§ **Task objective**
In the entries below, find each line where the word "Conditions" appears and give only the total count of such lines.

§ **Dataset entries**
○ ○ ○ ○ ○
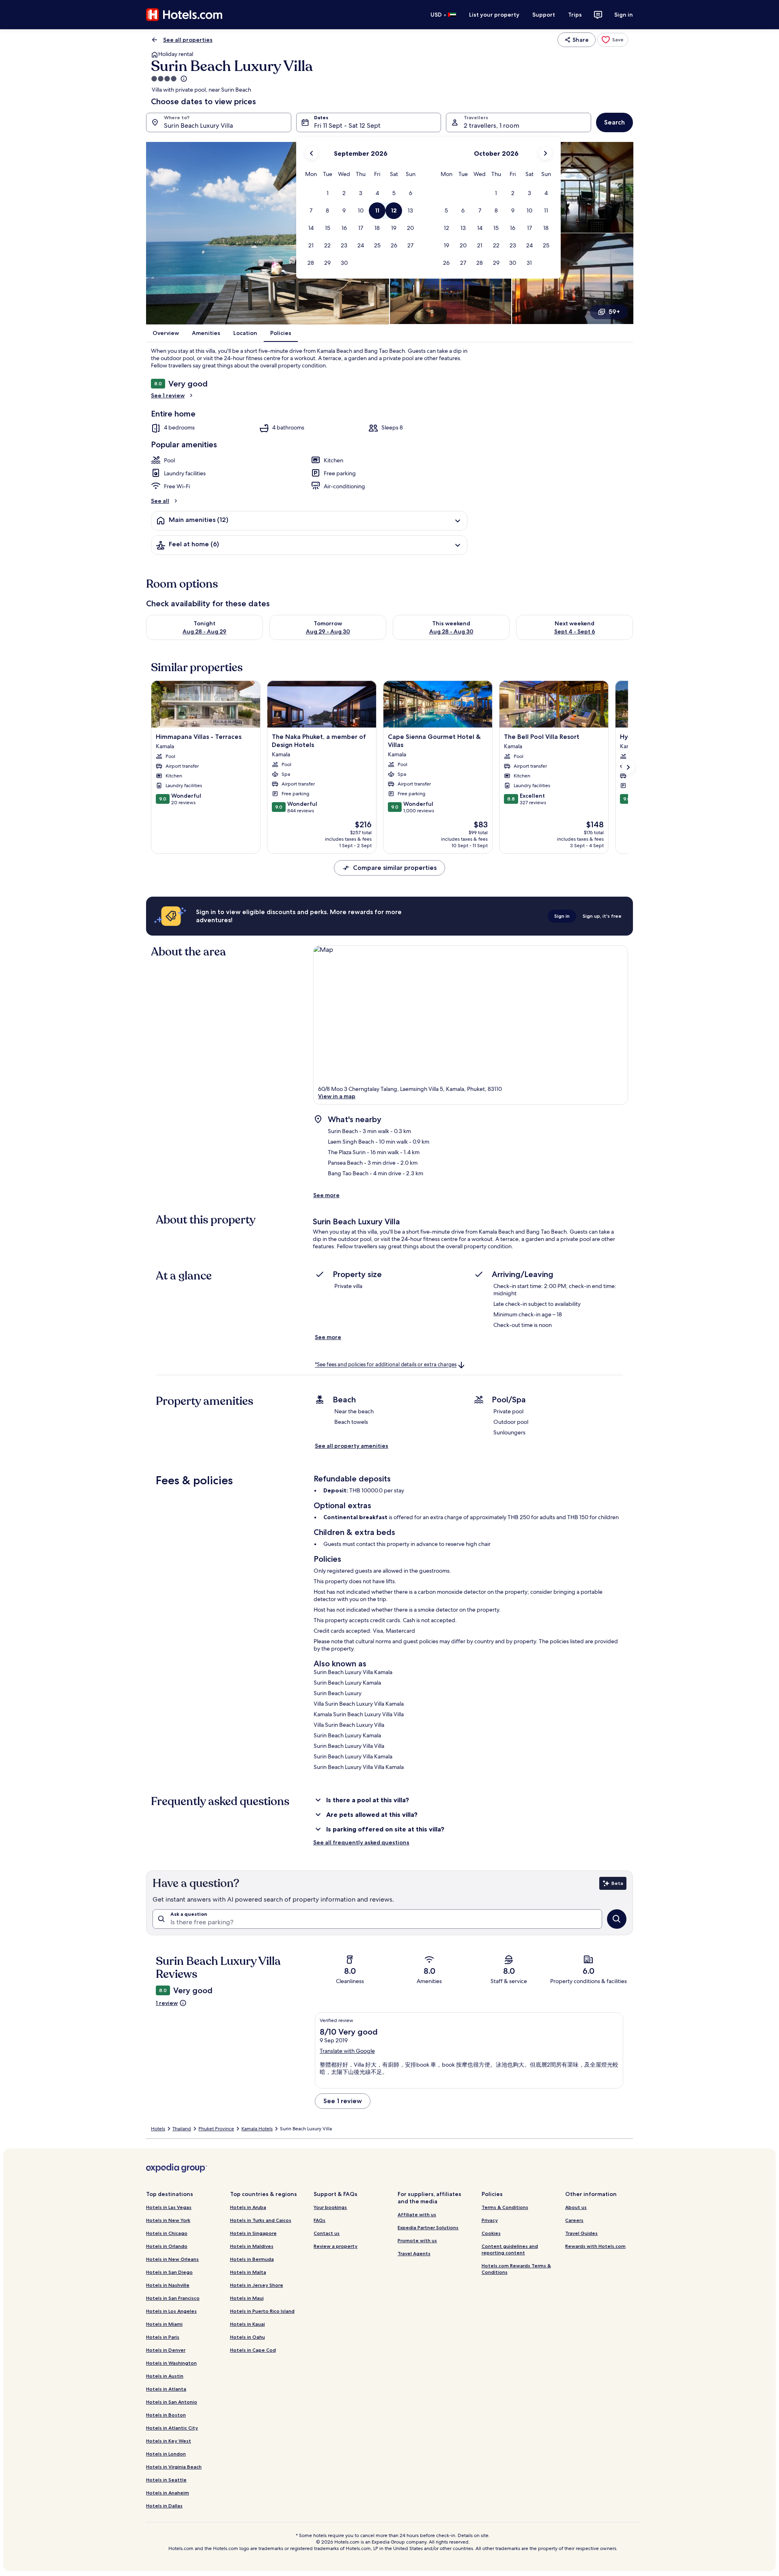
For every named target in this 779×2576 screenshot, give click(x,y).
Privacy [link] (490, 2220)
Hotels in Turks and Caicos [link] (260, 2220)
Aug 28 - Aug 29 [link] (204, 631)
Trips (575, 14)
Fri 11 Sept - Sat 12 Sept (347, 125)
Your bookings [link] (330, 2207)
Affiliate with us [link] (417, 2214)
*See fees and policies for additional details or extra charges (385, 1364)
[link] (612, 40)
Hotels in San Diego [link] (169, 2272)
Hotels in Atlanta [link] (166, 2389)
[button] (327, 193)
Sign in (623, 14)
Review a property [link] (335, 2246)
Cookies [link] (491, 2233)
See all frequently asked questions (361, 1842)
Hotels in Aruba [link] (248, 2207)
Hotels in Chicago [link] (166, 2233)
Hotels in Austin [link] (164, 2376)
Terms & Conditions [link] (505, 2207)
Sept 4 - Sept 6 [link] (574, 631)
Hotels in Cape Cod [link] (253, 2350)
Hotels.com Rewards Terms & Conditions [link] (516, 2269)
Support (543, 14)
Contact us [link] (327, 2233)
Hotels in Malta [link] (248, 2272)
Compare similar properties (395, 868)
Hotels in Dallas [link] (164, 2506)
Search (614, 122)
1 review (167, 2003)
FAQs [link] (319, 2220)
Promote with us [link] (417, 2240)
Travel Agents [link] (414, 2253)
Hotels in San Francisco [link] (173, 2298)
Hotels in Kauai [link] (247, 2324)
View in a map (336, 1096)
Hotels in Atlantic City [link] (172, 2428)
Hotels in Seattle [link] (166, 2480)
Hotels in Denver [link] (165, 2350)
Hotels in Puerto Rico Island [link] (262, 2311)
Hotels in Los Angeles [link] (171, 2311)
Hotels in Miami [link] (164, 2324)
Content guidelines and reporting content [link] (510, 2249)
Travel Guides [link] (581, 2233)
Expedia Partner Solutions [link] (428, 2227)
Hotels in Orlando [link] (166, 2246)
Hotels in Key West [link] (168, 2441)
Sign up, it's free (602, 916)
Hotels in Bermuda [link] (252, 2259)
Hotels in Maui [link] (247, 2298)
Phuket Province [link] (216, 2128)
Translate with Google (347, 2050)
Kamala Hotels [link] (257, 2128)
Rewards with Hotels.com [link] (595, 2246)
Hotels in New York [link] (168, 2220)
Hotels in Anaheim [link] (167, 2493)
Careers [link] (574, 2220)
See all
○ ○ ○ ○ ○
§ **Output for this task**
2